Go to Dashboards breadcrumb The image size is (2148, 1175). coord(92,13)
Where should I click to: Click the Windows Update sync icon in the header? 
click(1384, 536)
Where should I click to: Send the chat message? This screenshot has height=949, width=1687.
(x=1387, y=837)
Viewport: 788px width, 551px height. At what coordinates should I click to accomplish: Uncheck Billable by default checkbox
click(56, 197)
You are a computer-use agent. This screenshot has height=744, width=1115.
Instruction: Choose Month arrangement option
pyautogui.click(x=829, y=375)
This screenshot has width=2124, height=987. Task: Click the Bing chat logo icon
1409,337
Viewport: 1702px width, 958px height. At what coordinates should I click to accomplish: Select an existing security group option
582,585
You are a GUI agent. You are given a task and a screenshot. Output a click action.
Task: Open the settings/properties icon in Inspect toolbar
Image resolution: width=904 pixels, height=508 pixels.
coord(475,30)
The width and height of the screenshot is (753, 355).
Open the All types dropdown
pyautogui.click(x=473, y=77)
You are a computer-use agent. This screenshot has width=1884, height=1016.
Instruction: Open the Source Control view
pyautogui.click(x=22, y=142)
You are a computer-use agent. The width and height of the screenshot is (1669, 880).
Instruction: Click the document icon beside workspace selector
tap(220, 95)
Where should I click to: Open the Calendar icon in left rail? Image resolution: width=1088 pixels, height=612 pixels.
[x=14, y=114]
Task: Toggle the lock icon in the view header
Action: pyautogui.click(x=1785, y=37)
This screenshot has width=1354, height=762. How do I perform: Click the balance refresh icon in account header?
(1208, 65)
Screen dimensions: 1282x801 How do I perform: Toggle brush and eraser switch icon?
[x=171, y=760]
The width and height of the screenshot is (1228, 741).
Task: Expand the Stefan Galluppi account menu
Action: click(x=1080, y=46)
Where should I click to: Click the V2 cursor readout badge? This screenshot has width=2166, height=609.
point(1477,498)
== == ==
- **What to do**: Take every line from the listing above that includes the word "agent" and copy it.

- **Result for this exercise**:
You are a computer-use agent. This screenshot has height=744, width=1115.
You are a GUI agent. You are given a task and a screenshot. Output a click action.
You are a computer-use agent. This screenshot has width=1884, height=1016.
You are a computer-use agent. The width and height of the screenshot is (1669, 880).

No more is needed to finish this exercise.